LinuxQuestions.org

LinuxQuestions.org (/questions/)
-   Programming (https://www.linuxquestions.org/questions/programming-9/)
-   -   Saving part of a html document (https://www.linuxquestions.org/questions/programming-9/saving-part-of-a-html-document-570011/)

bruno buys 07-17-2007 02:38 AM

Saving part of a html document
 
Hi all,
I am writing a few bash scripts that need to extract parts of html documents at a certain point.

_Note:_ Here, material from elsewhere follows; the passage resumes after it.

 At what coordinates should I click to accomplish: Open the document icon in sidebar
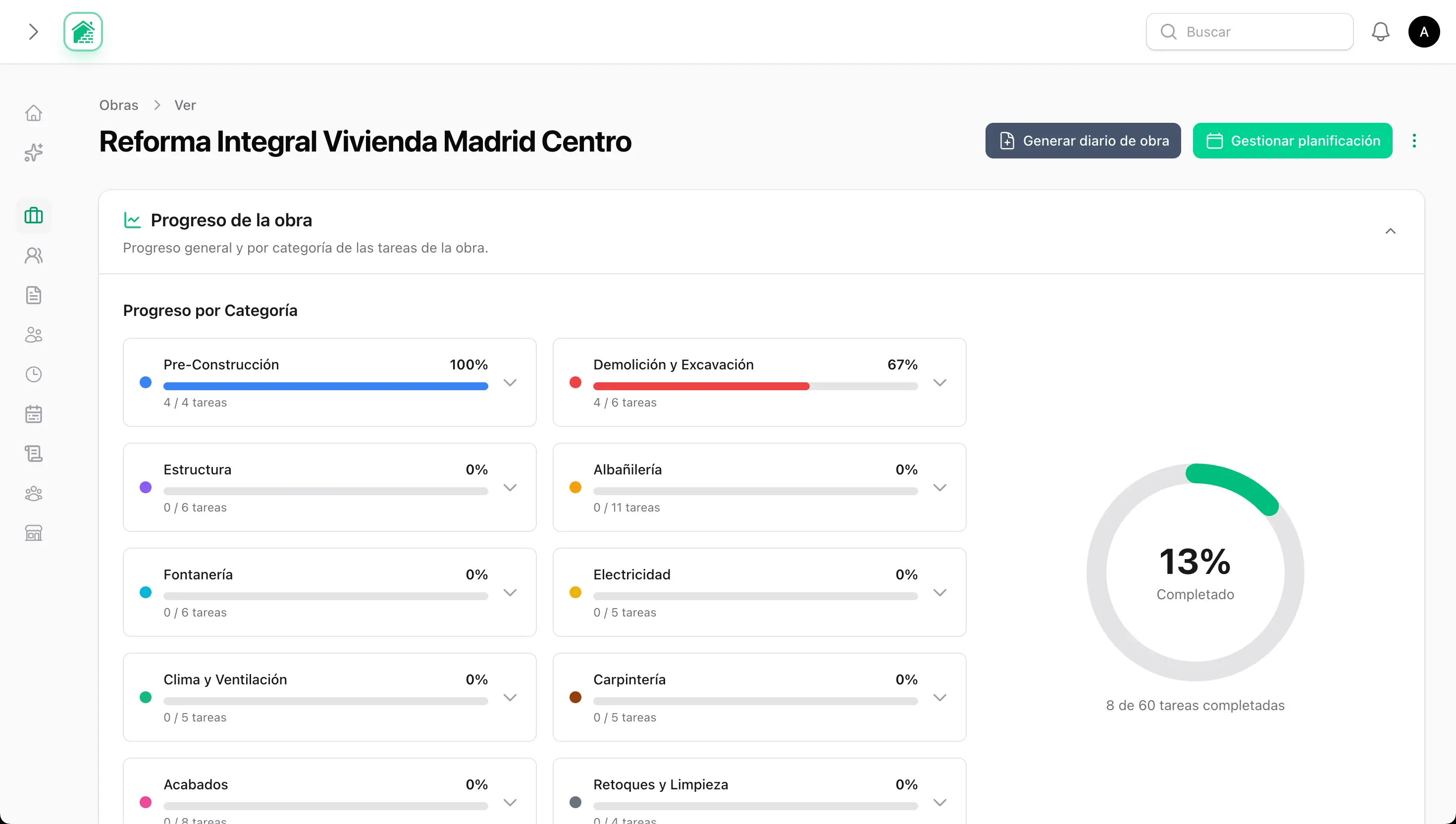[33, 295]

Consider the exerpt below: I need to select the text begining at <!--TITULO--> and ending at <!--TITULO--> and also the part begining at <!--TEXTO--> and ending at <!--TEXTO-->. The first one is easy because its one line, so grep does it. The second is the problem because its a bunch of lines.
System is debian etch, bash is 3.1dfsg-8. Any help would be appreciated, thanks!




</tr>
<tr>
<td class="tit18b">
<!--TITULO-->Foguete VSB-30 deve ser lançado hoje em Alcantara<!--TITULO-->
</td>
</tr>
<tr>
<td class="texto11" height="20">
<!--TEXTO-->
<P> <P>Agencia JB<P> <P><P> <P>MARANHAO - O Veiculo de Sondagem Booster (SBV-30), no Centro de Lancamento de Alcantara, no Maranhao, deve ser lancado nesta segunda-feira. As condicoes meteorologicas sao favoraveis para o lancamento do foguete que deve ocorrer as 10h30, de acordo com a assessoria de imprensa da Agencia Espacial Brasileira (AEB).<P>O Veiculo de Sondagem Booster (VSB-30) levara nove experimentos cientificos, a maioria de universidades brasileiras. O voo terá duracao total de 20 minutos e o foguete chegara a cerca de 280 quilometros do solo.<P>
<!--TEXTO-->
</td>
</tr>
<tr>
<td>

ghostdog74 07-17-2007 02:57 AM

Code:

awk '/<!--TITULO-->/,/<!--TITULO-->/{
      gsub("<!--TITULO-->","")
      print
    }
    flag {
        if ( /<!--TEXTO-->/ ) {
              flag=0;next
        }
        else {        print }
    }
    /<!--TEXTO-->/{
        flag=1
        next
    }' "file"


bruno buys 07-17-2007 11:15 AM

nice, it worked. I'll learn some awk...

thanks friend!


All times are GMT -5. The time now is 05:06 PM.